Thursday, July 9, 2015
The use of a staging system to describe and document pressure ulcers (PrUs) continues to be a subject of debate since misuse and misinterpretation is common. There are a number of advantages and limitations of using the current staging system.
Let’s look at the Pros:
• Staging is a standardized language to describe and document PrUs based on tissue involvement.
• The stage of a PrU has been used to benchmark cost of care.
• There is evidence that mortality is related to advanced stages of PrUs.
Now, the potential Cons:
• There is a tendency to backstage and use the numerical classification systems to depict progression of healing.

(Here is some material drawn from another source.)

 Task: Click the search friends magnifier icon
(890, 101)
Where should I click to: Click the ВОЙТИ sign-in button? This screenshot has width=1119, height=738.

• The staging category does not change even when the ulcer is healing. However, accurate staging is challenging if previous assessment of the wound, including the type of tissue damage, is not available.
• It is not easy to differentiate Stage I PrUs from moisture-associated skin damages and deep tissue injuries.
• Accurate identification of staging is less accurate when there is slough or yellow fibrin on the wound base.
• The staging system has poor prognostic value.
• Device-induced PrUs may initially present as a Stage I PrU, although deep tissue injury may have already occurred.
• Skin tears are often confused as PrUs.
By eliminating the current numerical classification system and documenting the partial-thickness and full-thickness depth, along with the appropriate physical findings (location, size, base, exudate, and margins), healthcare providers may prevent misleading communication. The National Pressure Ulcer Advisory Panel’s PrU guideline describes Stage II PrUs as partial-thickness wounds versus Stage 3 and 4 as full-thickness wounds.
What are your thoughts on this topic?
Thursday, March 19, 2015
Recently, we asked the question in our quick poll whether wounds should be packed or not. Sixty percent of you agreed that wounds should be packed versus 40% disagreed with the practice of wound packing. Wound packing had renewed debate in the wound care community. As healing occurs, keratinocytes or skin cells migrate from the wound edge to the center of the wound to promote granulation. For large ulcers with significant tissue deficit, the wound opening will decrease in size at a faster rate than the reduction in wound depth and size of wound tunneling/undermining. As such, there is always a risk that the opening may close or approximate before complete healing has occurred from the bottom; leaving a dead space underneath the newly formed skin. The space provides an ideal place for bacteria to proliferate potentially allowing an abscess to develop.
The purpose of packing is to prevent premature closure of the wound and abscess formation. However, opponents against wound packing had identified situations wherein packing material acts like a plug that prevent free flowing of wound drainage. Congested wound fluid increases that risk for wound infection. In addition, certain packing materials have a tendency to bunch up applying pressure and damaging fragile granulation tissue on the wound base surface. To determine whether to pack or not to pack a wound, clinicians should consider the purpose of packing, dressing materials, and the presence of tunnels. Shallow wounds usually do not require aggressive packing. Light packing is recommended for deep and large ulcers to ensure healing occurs from the bottom up. Some clinicians admonish using the term “packing,” which often conjures up the image of someone going on a vacation and jam-packing his or her suitcase. As one of my colleagues prudently instructed, remember to “fluff not stuff.”